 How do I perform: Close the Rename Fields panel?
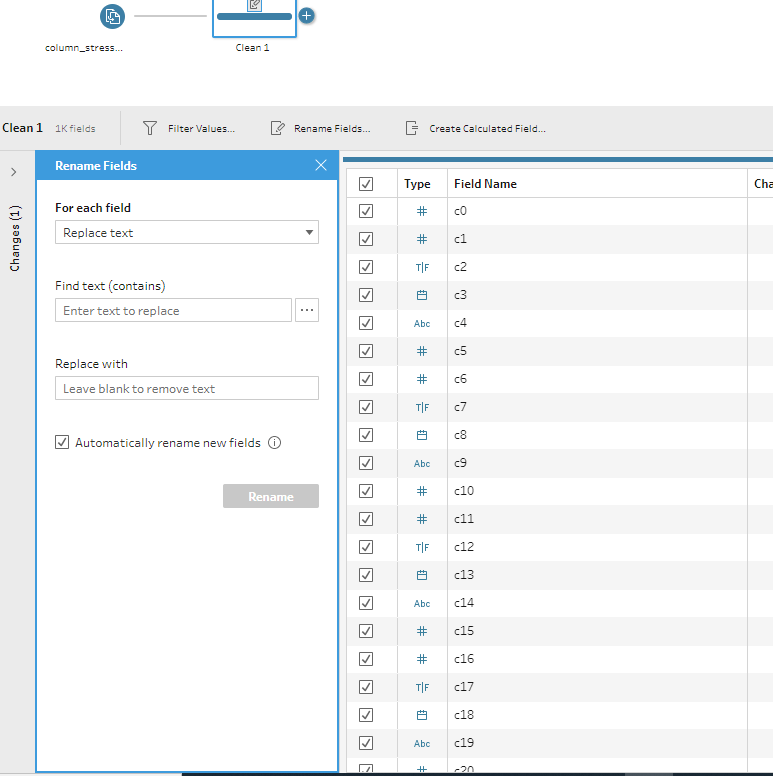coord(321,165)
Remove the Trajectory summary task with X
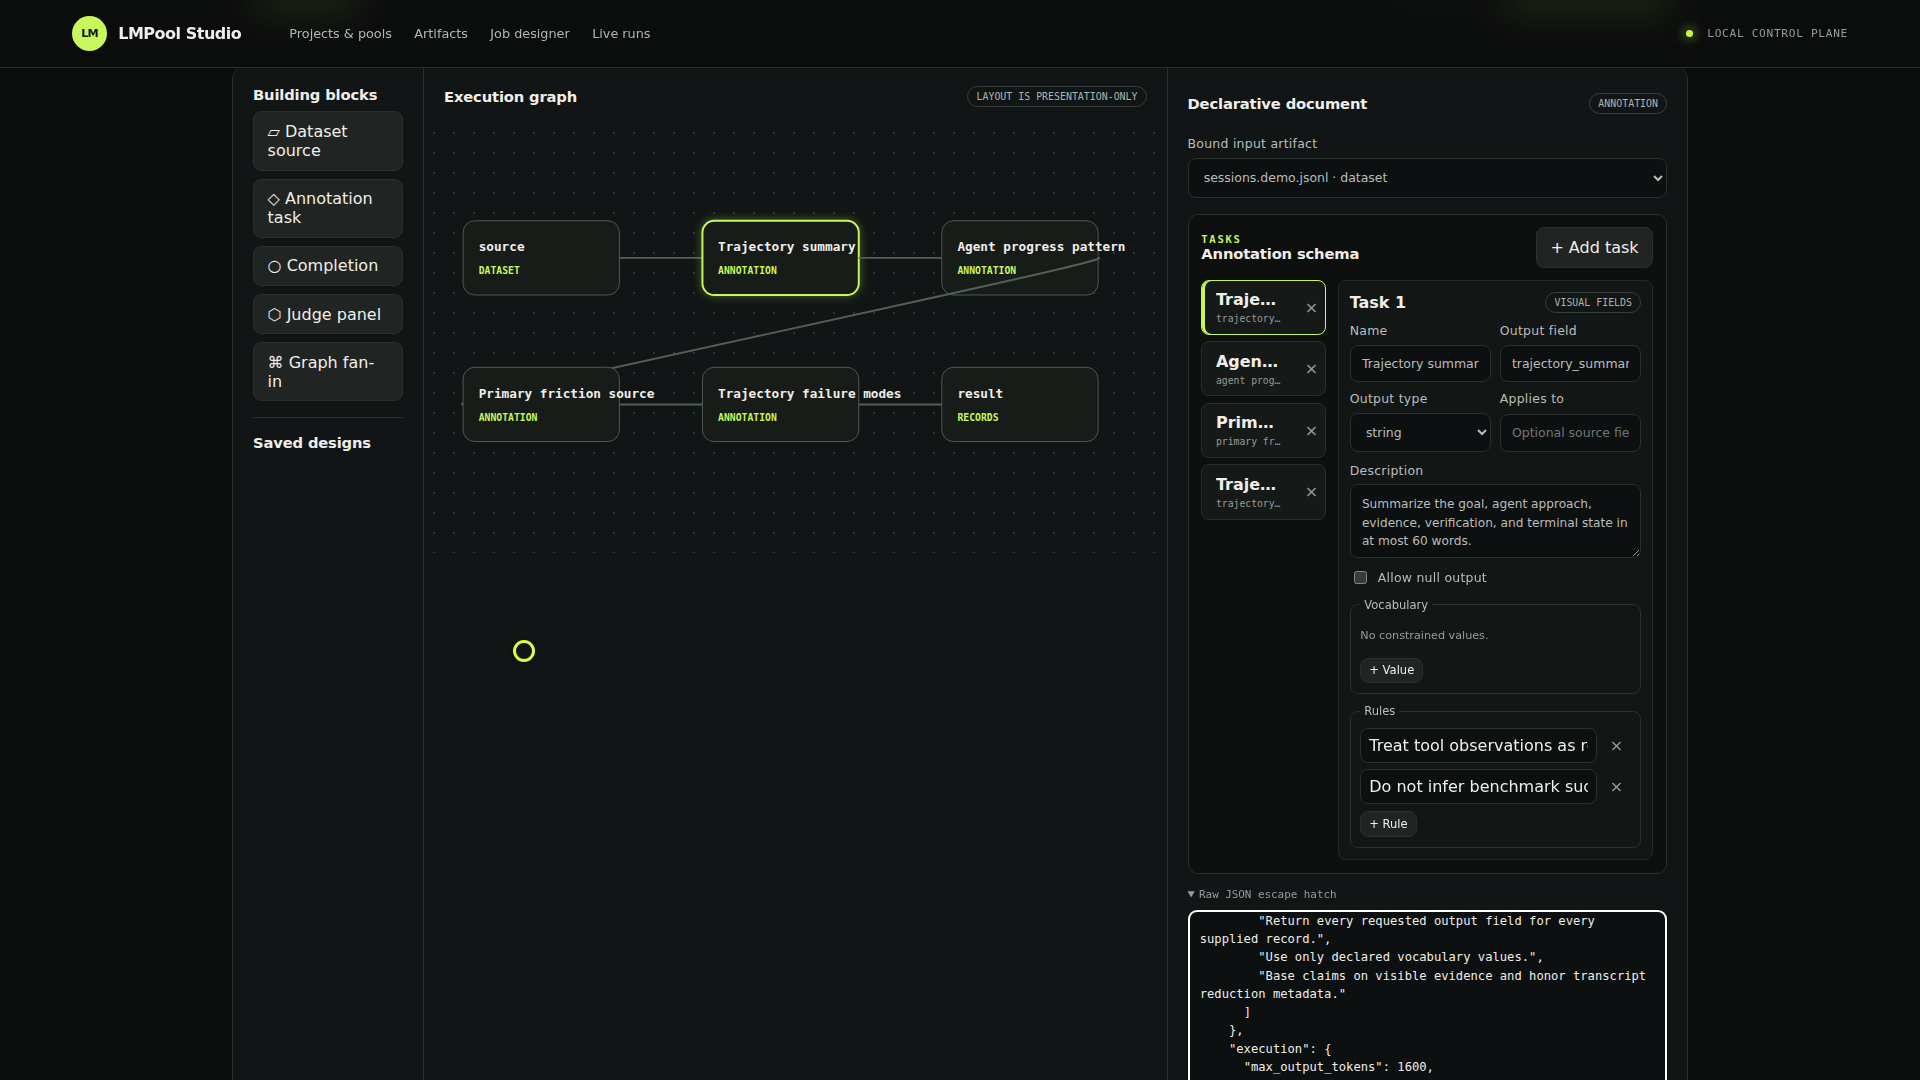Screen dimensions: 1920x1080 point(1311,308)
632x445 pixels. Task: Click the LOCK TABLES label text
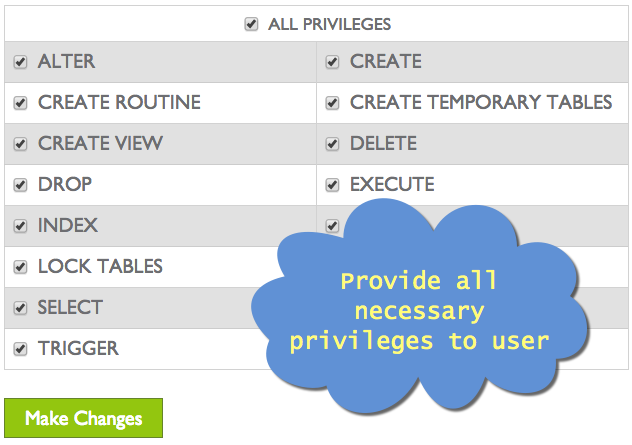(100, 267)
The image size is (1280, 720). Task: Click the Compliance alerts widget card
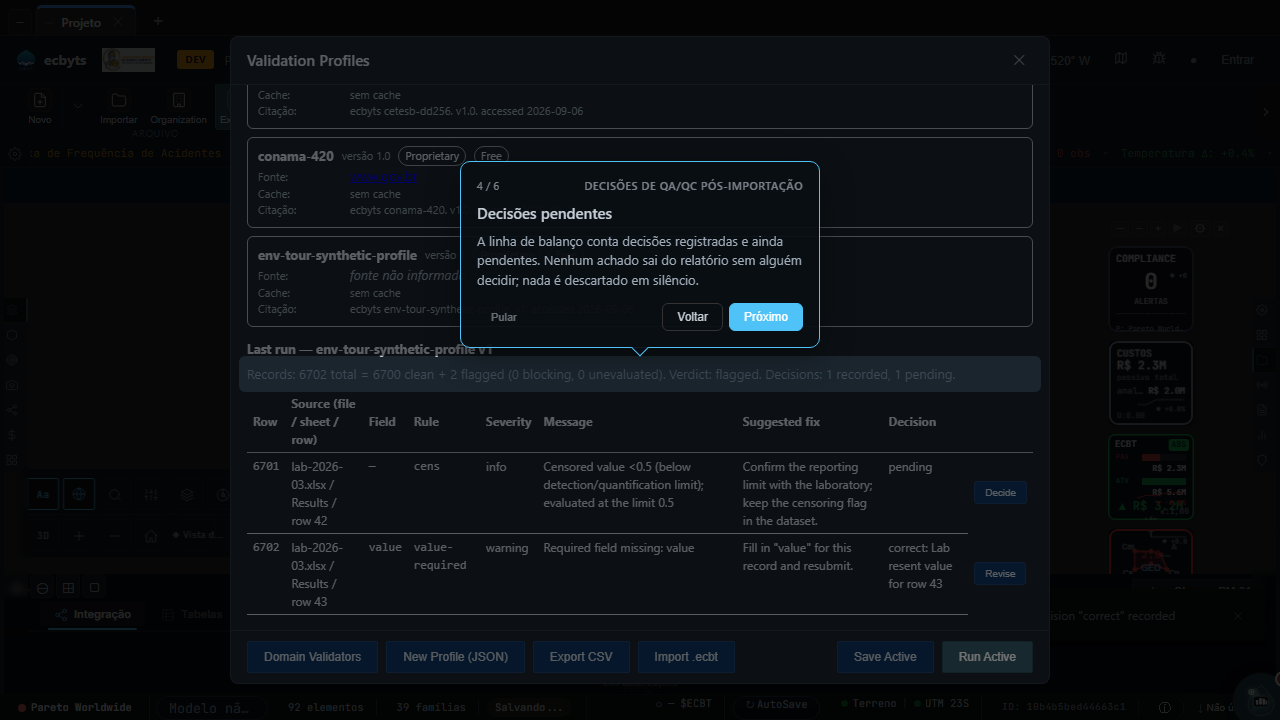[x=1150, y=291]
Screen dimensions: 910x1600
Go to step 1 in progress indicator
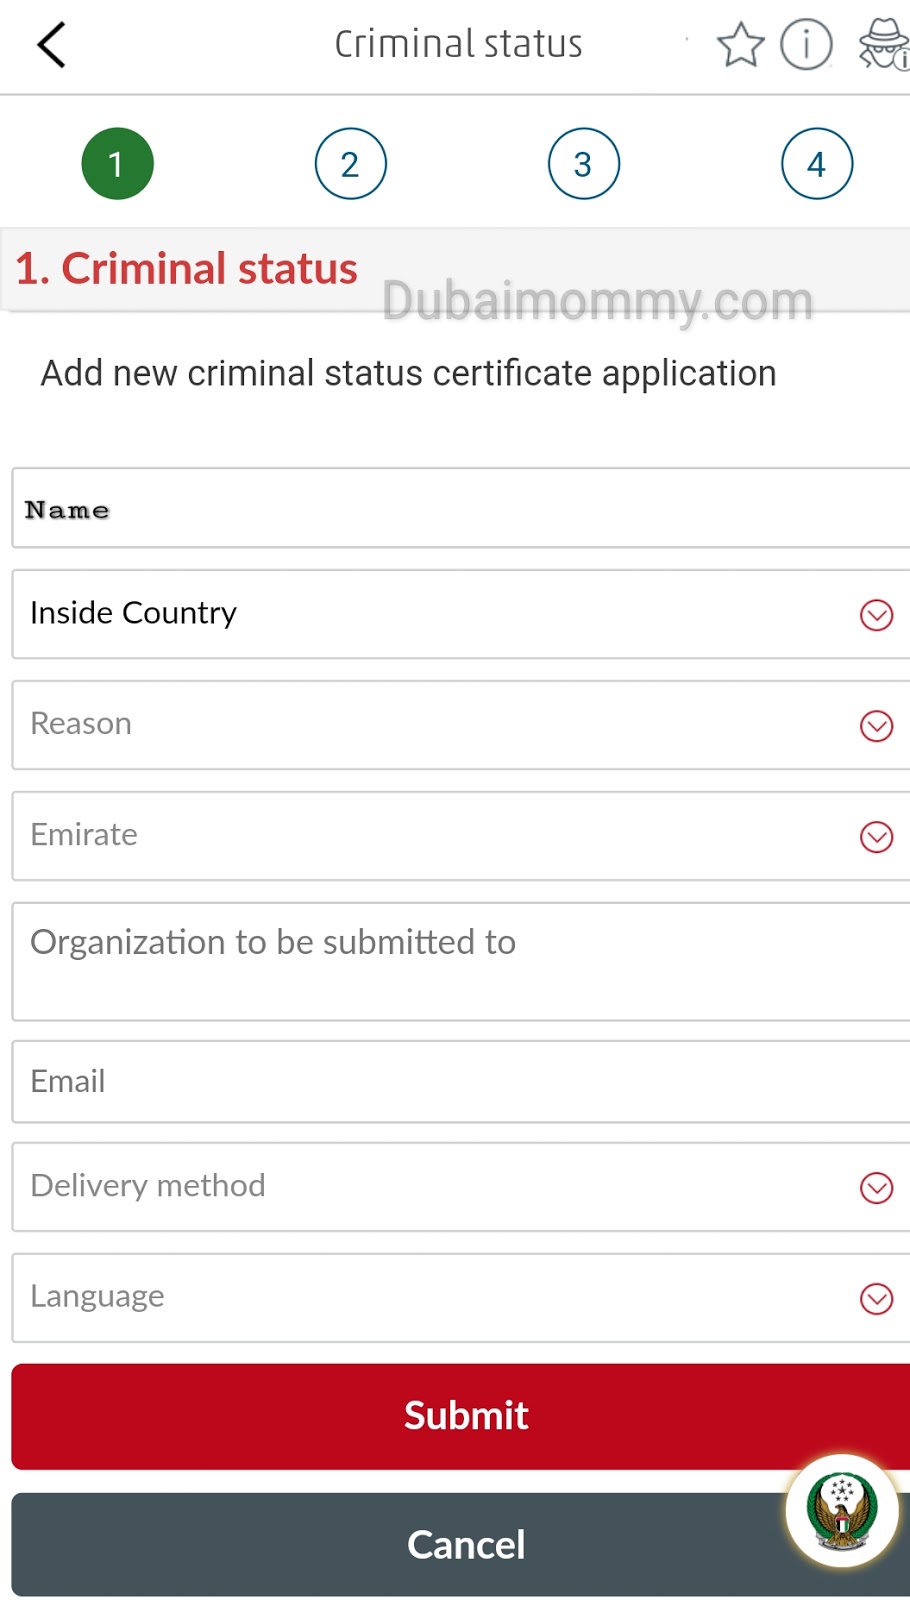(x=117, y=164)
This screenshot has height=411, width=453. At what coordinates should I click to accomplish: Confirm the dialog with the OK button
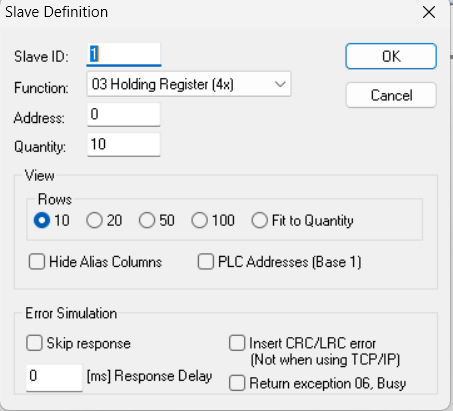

•••••

→ **Short exercise**
Lay out the material above as a Markdown table with the columns Row and Text. Give each line its own numbered row, skip any blank lines, and leave the pictures out.

→ **Complete output**
| Row | Text |
|---|---|
| 1 |  How do I perform: Close the Rename Fields panel? |
| 2 | coord(321,165) |
| 3 | Remove the Trajectory summary task with X |
| 4 | Screen dimensions: 1920x1080 point(1311,308) |
| 5 | 632x445 pixels. Task: Click the LOCK TABLES label text |
| 6 | (100, 267) |
| 7 | The image size is (1280, 720). Task: Click the Compliance alerts widget card |
| 8 | [x=1150, y=291] |
| 9 | Screen dimensions: 910x1600 |
| 10 | Go to step 1 in progress indicator |
| 11 | (x=117, y=164) |
| 12 | This screenshot has height=411, width=453. At what coordinates should I click to accomplish: Confirm the dialog with the OK button |